Re: [computer-go] ReadyFreddy on CGOS

2007-09-14 Thread Don Dailey
On Fri, 2007-09-14 at 15:15 -0400, Jason House wrote:
> I'd expect your enhancements are worth significantly more than 100
> ELO. 

I can't really remember except that it was a non-trivial pleasing amount
that surprised me.  Sorry I can't be more accurate. 

Also, it may not scale the same at every level. Perhaps my hacks are
more
helpful at weak levels?   I think I implemented these hacks in such a
way
that the bonuses were less aggressive at higher levels - but it was
still
very useful at high levels.

What's interesting is that AnchorMan hits the wall beyond 4-5 k nodes.
I
doubt you could squeeze more than another 20 or 30 ELO no matter how
long
you run the simulations.


- Don



___
computer-go mailing list
computer-go@computer-go.org
http://www.computer-go.org/mailman/listinfo/computer-go/


Re: [computer-go] ReadyFreddy on CGOS

2007-09-14 Thread Don Dailey
On Fri, 2007-09-14 at 15:15 -0400, Jason House wrote:
> It's interesting that you say that it's just 512 all as first
> simulations... especially when I look at the performance of
> ego110_allfirst.  Anyone know how ego110_allfirst was implemented?

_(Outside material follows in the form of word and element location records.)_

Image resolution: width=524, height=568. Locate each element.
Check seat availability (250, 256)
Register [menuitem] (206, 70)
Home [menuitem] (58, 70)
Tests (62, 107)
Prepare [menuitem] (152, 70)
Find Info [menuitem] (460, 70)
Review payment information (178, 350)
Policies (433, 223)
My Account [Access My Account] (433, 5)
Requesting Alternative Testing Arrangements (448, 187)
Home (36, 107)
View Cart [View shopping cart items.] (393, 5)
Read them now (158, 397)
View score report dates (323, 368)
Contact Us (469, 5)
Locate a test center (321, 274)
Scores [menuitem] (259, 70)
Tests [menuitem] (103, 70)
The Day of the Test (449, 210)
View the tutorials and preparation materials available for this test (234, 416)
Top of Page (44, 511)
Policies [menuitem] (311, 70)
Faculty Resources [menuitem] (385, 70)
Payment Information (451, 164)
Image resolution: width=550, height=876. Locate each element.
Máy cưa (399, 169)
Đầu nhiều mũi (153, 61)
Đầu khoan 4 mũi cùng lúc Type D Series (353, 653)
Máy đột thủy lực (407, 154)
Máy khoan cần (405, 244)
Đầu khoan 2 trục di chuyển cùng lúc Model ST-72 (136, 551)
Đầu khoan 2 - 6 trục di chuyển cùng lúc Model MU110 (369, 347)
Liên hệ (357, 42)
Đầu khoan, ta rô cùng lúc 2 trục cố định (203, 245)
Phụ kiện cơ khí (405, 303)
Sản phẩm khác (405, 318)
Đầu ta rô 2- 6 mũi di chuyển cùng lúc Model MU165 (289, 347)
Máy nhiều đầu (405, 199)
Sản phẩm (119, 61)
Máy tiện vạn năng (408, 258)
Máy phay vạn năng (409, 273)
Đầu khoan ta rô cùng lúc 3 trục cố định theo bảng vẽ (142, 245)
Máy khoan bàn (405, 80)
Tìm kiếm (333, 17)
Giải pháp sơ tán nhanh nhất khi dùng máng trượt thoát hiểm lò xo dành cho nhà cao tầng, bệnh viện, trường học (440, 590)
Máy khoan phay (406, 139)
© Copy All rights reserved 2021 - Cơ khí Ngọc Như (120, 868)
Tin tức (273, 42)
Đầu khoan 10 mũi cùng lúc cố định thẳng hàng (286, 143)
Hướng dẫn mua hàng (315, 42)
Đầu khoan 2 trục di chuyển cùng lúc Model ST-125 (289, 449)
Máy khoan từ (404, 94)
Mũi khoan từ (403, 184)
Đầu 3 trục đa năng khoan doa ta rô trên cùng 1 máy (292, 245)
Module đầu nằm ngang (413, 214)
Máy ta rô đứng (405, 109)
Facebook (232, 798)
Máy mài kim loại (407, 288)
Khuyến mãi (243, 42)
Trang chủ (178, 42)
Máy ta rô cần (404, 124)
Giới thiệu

Does 110 mean 110 simulations?  

Here are some more reference points from AnchorMan at various levels:

  ELO   
 1434  - ControlBoy - (on old CGOS this was identical to Anchorman 5000
sims)
 1398  - SuperDog is running 2000 simulations
 1059  - ReadyFreddy running 256 simulations
  763  - Dodo is running 64 simulations

On the old CGOS ControlBoy should be 1500.  This pool may have deflated
or perhaps it's not calibrated accurately - I wanted the ratings to be
compatible.
Someone complained recently that the pool has deflated when FatMan
didn't run
for a few days.

I put those up because someone complained about gaps in the pool and I
wanted
some good competition for every strength level.

- Don


___
computer-go mailing list
computer-go@computer-go.org
http://www.computer-go.org/mailman/listinfo/computer-go/


Re: [computer-go] ReadyFreddy on CGOS

2007-09-14 Thread Jason House
It's interesting that you say that it's just 512 all as first simulations...
especially when I look at the performance of ego110_allfirst.  Anyone know
how ego110_allfirst was implemented?

I'd be really curious to see how 512 AMAF simulations would do without those
extra enhancements.  If ego110_allfirst really is a good benchmark for AMAF
performance, I'd expect your enhancements are worth significantly more than
100 ELO.


On 9/14/07, Don Dailey <[EMAIL PROTECTED]> wrote:
>
> I'm not sure how many simulations ReadyToGo does but if it's on Senesis
> that is probably correct.
>
> ReadyFreddy always plays on CGOS and runs from the server.  It DOES DO
> 512 simulations but they are all-as-first simulations.  There is also
> a strong fixed discouragement for playing self-atari in losing
> territory.
> Also a weaker discouragement for playing ANY move in territory that
> appears
> statistically won  by either side.   These little hacks boost the
> strength a good little bit - around 100 ELO I'm guessing - I don't
> remember.
>
> It DOES NOT do 512 simulation per candidate move, just 512 total.
>
> ReadyFreddy and ReadyToGo are just AnchorMan running at a very fast
> level.
>
> - Don
>
>
>
>
> On Fri, 2007-09-14 at 14:30 -0400, Jason House wrote:
> > I'm curious - What is ReadyFreddy?
> > http://senseis.xmp.net/?ComputerGoServer does not list it.  I do see
> > ReadyToGo.  If it is, the description says 512 simulations.  Over 81
> > moves, that seems like almost nothing... 6 sims per move.  Does it
> > instead mean 512 sims per candidate move?  That seems to make sense to
> > me.
> > ___
> > computer-go mailing list
> > computer-go@computer-go.org
> > http://www.computer-go.org/mailman/listinfo/computer-go/
>
> ___
> computer-go mailing list
> computer-go@computer-go.org
> http://www.computer-go.org/mailman/listinfo/computer-go/
>
___
computer-go mailing list
computer-go@computer-go.org
http://www.computer-go.org/mailman/listinfo/computer-go/

Re: [computer-go] ReadyFreddy on CGOS

2007-09-14 Thread Don Dailey
I'm not sure how many simulations ReadyToGo does but if it's on Senesis
that is probably correct.  

ReadyFreddy always plays on CGOS and runs from the server.  It DOES DO
512 simulations but they are all-as-first simulations.  There is also
a strong fixed discouragement for playing self-atari in losing
territory.
Also a weaker discouragement for playing ANY move in territory that
appears
statistically won  by either side.   These little hacks boost the
strength a good little bit - around 100 ELO I'm guessing - I don't
remember.

It DOES NOT do 512 simulation per candidate move, just 512 total.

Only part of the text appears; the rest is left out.